(Data extracted from a collection)
■ ■ ■ ■ ■
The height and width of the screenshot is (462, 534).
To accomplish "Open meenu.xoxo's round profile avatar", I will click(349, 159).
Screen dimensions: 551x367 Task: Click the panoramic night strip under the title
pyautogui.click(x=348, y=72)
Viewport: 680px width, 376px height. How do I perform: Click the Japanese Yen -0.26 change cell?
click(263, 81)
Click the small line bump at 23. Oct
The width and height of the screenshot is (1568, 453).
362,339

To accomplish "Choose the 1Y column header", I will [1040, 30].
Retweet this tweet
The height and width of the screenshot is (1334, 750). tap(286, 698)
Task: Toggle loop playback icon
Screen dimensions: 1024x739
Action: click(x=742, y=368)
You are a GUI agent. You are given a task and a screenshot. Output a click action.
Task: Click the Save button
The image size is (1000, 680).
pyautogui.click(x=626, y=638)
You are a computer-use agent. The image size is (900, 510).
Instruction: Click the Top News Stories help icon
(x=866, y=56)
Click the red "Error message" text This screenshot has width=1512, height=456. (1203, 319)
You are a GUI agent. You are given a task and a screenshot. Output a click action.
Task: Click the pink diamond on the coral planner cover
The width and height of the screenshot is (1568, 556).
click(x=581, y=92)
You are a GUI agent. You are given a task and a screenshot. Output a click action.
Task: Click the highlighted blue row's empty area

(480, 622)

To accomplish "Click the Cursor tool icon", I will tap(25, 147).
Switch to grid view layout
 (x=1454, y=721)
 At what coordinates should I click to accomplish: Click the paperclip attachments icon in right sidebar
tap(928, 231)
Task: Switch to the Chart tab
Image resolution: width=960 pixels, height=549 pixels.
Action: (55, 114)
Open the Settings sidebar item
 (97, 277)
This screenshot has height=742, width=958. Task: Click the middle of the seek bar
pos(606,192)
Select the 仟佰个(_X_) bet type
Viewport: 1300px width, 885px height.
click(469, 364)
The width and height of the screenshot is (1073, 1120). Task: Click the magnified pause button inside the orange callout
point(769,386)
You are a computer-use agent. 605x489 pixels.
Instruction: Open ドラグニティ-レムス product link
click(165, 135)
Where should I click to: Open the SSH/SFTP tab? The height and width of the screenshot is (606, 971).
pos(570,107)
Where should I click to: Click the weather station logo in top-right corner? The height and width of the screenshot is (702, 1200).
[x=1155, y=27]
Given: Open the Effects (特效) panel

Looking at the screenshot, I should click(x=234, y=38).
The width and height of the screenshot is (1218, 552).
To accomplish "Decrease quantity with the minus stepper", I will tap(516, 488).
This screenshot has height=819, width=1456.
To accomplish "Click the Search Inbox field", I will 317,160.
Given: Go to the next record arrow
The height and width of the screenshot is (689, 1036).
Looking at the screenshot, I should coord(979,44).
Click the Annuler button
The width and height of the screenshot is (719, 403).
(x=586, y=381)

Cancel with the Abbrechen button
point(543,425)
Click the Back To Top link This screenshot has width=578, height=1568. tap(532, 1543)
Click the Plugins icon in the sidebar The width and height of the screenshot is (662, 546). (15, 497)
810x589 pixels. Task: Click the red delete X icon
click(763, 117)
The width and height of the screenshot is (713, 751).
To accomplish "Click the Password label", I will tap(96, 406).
■ ■ ■ ■ ■
Would you copy exactly the lines from the one that contains "The width and height of the screenshot is (1073, 1120)." through the final line of the records above, including both?

The width and height of the screenshot is (1073, 1120). Task: Click the magnified pause button inside the orange callout
point(769,386)
You are a computer-use agent. 605x489 pixels.
Instruction: Open ドラグニティ-レムス product link
click(165, 135)
Where should I click to: Open the SSH/SFTP tab? The height and width of the screenshot is (606, 971).
pos(570,107)
Where should I click to: Click the weather station logo in top-right corner? The height and width of the screenshot is (702, 1200).
[x=1155, y=27]
Given: Open the Effects (特效) panel

Looking at the screenshot, I should click(x=234, y=38).
The width and height of the screenshot is (1218, 552).
To accomplish "Decrease quantity with the minus stepper", I will tap(516, 488).
This screenshot has height=819, width=1456.
To accomplish "Click the Search Inbox field", I will 317,160.
Given: Go to the next record arrow
The height and width of the screenshot is (689, 1036).
Looking at the screenshot, I should coord(979,44).
Click the Annuler button
The width and height of the screenshot is (719, 403).
(x=586, y=381)

Cancel with the Abbrechen button
point(543,425)
Click the Back To Top link This screenshot has width=578, height=1568. tap(532, 1543)
Click the Plugins icon in the sidebar The width and height of the screenshot is (662, 546). (15, 497)
810x589 pixels. Task: Click the red delete X icon
click(763, 117)
The width and height of the screenshot is (713, 751).
To accomplish "Click the Password label", I will tap(96, 406).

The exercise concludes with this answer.